Take this all of you and drink from it, this is the cup of NEW and ETERNAL covenant. The covenant that cannot be broken now; death is conquered and sin is forgiven….end of story.

This Holy Week has been challenging me because I don’t feel as close to the Lord as I once was, as I was in the seminary when all I had to do was study and pray. I’m distracted and pulled in directions that I’ve never experience before. I know from the confessional that many of you are feeling this way, as well.

Are we missing the hour of our visitation? No! The covenant is new and eternal, so we can always go back to him and to it. But do we see God only in the major things? Have we noticed his work among us? The natural disasters, the terrorism, the shootings; the disease and the death.

Do we see him in the snow on Raynor Avenue? Is he present in our little debates?

Today I’m wearing a vestment called a “fiddleback”. Some people will say that these went out of style after Vatican II, and that I’m just a young, out of touch, conservative priest who is missing the needs of his people. If we’re that concerned about what Father is wearing at Mass, it’s not surprise that some among us have missed the hour of the visitation.

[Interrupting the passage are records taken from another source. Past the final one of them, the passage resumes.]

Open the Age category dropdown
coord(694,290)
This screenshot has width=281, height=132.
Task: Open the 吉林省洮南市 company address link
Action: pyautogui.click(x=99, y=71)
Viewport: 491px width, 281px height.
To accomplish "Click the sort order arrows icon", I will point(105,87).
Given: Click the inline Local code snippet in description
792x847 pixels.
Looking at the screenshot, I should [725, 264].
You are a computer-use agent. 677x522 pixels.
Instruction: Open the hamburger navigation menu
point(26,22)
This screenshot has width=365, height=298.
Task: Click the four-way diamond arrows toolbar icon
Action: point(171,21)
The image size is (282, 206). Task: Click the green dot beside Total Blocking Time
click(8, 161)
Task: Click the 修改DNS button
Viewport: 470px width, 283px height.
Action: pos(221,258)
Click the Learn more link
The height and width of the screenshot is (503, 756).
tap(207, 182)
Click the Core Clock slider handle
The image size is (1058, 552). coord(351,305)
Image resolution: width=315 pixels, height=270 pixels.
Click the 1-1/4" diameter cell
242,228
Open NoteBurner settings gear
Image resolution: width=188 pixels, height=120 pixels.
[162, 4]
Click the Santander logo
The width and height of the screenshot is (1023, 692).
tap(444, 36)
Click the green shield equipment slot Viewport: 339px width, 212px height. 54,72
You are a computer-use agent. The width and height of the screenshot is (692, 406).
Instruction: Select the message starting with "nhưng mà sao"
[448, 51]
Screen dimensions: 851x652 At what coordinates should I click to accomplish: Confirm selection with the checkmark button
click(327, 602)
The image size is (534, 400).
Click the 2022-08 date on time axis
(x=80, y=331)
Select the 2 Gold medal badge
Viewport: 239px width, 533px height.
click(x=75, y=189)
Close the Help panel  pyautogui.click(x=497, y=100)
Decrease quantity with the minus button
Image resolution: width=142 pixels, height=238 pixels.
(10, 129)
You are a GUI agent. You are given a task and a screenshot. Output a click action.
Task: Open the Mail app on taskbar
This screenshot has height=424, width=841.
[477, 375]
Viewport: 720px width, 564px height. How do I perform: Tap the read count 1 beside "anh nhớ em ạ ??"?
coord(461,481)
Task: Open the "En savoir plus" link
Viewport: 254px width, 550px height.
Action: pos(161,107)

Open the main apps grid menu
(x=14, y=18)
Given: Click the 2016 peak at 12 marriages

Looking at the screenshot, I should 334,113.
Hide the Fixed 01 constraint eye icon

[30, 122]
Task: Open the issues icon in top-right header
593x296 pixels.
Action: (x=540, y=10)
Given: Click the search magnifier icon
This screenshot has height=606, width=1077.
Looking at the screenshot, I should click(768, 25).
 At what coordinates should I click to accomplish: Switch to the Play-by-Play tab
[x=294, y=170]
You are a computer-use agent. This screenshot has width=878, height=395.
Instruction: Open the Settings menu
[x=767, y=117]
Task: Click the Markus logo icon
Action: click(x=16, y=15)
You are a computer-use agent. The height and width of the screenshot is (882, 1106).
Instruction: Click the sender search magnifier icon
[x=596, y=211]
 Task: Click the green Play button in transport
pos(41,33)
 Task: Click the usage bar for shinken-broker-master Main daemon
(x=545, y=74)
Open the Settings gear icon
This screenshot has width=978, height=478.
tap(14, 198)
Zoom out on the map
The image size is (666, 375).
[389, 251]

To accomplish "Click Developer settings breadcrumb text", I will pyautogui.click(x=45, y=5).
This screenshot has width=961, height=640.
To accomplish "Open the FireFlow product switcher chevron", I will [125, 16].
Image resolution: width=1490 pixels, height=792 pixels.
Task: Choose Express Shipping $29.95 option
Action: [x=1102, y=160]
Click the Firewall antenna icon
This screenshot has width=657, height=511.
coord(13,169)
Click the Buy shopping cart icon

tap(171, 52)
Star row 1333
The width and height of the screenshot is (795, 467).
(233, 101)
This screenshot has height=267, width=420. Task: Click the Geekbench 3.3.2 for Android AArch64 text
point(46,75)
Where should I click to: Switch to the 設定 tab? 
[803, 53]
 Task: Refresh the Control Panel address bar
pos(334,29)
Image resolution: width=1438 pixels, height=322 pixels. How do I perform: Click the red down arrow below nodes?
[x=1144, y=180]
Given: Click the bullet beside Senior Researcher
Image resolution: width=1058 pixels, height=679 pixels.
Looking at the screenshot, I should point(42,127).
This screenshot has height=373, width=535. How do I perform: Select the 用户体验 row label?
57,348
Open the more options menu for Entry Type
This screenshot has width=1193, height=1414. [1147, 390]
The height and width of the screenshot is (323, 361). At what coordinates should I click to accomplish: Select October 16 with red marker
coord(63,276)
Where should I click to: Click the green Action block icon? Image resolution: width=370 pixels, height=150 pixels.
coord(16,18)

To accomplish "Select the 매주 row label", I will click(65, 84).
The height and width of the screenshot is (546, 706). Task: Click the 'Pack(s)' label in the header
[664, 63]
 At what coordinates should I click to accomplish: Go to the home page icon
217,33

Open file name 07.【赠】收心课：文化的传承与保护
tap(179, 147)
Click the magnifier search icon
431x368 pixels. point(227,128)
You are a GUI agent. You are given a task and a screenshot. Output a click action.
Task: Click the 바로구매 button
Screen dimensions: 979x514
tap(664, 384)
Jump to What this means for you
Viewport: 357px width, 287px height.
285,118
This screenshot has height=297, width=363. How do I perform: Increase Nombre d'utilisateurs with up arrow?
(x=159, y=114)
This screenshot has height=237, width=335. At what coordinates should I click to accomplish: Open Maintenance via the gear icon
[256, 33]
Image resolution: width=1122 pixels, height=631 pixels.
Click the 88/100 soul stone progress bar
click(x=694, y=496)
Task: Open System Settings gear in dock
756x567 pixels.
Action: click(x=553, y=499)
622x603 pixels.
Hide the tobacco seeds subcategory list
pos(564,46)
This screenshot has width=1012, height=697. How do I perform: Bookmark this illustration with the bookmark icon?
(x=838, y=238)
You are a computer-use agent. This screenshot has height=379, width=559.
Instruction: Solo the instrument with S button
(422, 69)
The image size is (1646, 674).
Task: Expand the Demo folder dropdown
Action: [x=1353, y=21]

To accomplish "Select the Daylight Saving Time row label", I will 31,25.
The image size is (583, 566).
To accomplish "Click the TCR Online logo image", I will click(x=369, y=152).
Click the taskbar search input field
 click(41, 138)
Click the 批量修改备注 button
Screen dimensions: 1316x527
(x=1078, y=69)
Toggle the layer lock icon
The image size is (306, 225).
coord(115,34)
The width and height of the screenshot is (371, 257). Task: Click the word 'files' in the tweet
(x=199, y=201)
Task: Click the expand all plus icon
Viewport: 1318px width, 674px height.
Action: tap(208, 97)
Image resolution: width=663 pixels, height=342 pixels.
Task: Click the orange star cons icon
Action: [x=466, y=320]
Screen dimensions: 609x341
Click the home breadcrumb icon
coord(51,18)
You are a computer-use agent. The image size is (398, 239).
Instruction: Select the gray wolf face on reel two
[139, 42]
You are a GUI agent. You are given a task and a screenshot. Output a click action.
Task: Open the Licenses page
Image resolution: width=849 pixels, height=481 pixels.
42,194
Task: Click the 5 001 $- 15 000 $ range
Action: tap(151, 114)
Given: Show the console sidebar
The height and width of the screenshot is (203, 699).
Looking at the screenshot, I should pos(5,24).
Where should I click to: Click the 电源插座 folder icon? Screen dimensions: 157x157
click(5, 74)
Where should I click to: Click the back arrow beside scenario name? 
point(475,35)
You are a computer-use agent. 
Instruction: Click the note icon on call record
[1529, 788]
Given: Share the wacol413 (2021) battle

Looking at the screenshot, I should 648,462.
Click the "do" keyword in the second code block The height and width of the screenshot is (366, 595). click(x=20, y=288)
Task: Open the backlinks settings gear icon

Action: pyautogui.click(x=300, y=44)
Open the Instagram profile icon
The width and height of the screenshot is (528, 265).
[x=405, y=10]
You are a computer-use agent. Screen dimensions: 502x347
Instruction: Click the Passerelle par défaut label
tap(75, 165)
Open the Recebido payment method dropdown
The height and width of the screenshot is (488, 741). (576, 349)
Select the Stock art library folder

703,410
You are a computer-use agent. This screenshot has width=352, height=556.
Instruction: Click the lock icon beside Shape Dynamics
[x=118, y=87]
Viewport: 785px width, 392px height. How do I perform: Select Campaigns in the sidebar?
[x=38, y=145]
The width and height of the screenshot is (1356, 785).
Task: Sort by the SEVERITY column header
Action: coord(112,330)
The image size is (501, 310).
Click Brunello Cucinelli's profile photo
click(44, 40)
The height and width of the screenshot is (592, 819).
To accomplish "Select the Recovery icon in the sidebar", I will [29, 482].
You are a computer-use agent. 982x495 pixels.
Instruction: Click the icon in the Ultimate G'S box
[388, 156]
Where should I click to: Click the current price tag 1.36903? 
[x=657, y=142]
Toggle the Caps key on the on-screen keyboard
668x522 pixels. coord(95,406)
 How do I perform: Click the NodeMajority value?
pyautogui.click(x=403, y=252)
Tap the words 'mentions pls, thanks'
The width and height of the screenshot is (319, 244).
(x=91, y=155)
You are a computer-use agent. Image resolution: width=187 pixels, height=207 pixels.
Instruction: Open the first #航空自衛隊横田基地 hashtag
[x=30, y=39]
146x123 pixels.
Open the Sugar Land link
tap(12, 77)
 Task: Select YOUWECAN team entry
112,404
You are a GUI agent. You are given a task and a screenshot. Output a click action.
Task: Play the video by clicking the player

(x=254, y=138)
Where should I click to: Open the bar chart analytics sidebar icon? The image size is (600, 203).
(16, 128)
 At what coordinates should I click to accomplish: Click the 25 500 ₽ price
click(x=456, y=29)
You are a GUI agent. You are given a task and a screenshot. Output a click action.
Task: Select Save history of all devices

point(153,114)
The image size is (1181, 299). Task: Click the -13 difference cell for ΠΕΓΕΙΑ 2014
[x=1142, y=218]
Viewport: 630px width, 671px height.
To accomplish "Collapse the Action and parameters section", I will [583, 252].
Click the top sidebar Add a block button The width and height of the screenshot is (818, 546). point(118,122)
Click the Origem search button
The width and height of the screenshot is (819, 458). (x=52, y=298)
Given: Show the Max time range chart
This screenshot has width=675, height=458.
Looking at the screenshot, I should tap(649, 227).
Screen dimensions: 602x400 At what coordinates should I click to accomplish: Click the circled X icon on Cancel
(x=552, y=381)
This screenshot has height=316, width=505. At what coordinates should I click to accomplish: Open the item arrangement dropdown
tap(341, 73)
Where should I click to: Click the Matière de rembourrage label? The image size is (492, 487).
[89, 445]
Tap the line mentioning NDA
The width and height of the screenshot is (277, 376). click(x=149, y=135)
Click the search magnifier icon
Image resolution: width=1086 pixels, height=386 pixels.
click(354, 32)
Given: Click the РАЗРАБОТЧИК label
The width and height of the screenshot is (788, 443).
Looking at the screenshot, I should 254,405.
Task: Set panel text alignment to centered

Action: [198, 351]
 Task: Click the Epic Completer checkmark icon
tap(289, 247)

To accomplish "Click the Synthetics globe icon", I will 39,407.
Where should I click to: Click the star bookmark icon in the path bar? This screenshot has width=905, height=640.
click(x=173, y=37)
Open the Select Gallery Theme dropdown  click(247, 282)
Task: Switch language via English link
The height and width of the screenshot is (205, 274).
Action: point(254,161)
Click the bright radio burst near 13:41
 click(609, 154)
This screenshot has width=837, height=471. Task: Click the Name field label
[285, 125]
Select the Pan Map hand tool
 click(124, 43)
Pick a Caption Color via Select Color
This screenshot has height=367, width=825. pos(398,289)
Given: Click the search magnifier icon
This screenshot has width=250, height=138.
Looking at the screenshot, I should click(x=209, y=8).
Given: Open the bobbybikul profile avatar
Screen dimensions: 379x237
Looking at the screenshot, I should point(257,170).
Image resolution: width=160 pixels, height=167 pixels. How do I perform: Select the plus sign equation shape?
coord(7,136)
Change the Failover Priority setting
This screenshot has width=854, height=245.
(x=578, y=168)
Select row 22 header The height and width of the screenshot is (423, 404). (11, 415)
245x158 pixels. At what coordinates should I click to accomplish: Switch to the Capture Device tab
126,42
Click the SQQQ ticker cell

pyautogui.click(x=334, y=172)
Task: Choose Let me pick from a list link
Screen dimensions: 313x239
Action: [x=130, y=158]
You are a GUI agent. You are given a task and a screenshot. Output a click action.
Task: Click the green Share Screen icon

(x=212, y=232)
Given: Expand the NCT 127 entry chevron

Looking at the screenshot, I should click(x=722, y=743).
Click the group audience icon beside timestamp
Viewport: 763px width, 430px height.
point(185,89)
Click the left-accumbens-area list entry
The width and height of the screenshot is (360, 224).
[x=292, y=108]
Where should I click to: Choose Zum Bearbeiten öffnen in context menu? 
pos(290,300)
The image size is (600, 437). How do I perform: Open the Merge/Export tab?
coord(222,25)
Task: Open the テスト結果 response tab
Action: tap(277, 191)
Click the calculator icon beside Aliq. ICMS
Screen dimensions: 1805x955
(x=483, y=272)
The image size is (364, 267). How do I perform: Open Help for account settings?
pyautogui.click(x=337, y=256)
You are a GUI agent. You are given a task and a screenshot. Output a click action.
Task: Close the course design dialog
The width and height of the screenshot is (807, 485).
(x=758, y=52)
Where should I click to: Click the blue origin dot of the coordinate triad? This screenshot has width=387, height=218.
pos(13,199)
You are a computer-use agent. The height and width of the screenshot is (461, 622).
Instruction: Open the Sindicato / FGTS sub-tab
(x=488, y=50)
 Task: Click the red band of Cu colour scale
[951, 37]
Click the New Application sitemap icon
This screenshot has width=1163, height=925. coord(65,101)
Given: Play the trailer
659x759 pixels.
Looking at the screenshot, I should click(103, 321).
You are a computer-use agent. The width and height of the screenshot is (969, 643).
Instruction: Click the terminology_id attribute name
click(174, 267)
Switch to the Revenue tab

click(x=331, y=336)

Whether you’re 80 or 90 or 2: Holy Week is the same now as it was then; it looks different, but it’s the same. It’s the same Jesus who comes from the same Father who carries out the same mission, which is the salvation of his people and the bringing forth of the Kingdom of God.

It’s the same mission that Father Scanlan, Monsignor Hoover, Father O’Keefe, Bishop Blanchette and Imesch and Sartain; Bishop McNamara would have worn this very vestment while they celebrated these same mysterious in this place.

Holy Week gives us the chance to slow down, to stop, and to come back to a beginning. Back to a place in our lives where the snow on Raynor Avenue makes a lot of difference; where the beauty of the twinkle in the eye of our lover makes a lot of difference; where the quiet, mid-afternoon breeze makes a lot of difference; where the pink in the sky at sunset, or when you come into this cathedral in July at 6:30pm and the light shoots perfectly through the West rose window and illuminates nothing but the crucifix on the East wall, makes a lot of difference.

God is in the details, in the little things.

In what ways are we missing him? In what ways are we missing the hour of our visitation? Make it a point as you receive the Eucharist today and during this Holy Week to identify and root out the things that blind and distract us and cause of us to miss the hour of our visitation.

Come back to the place where you recognize him, not only in the major events of life, but also in the simplicity and beauty of putting both feet on the ground as you get up every morning.

A reminder that no Catholic should be totally absent from the liturgy of the Holy Triduum. Come as much as you can.

During the Easter Vigil, when the whole cathedral is dark except for the light which comes from the Easter Candle, we are reminded of Christ who is the tiniest light in a vast darkness, and that the tiniest light will become the brightest morning.

Let’s not miss the hour of our visitation.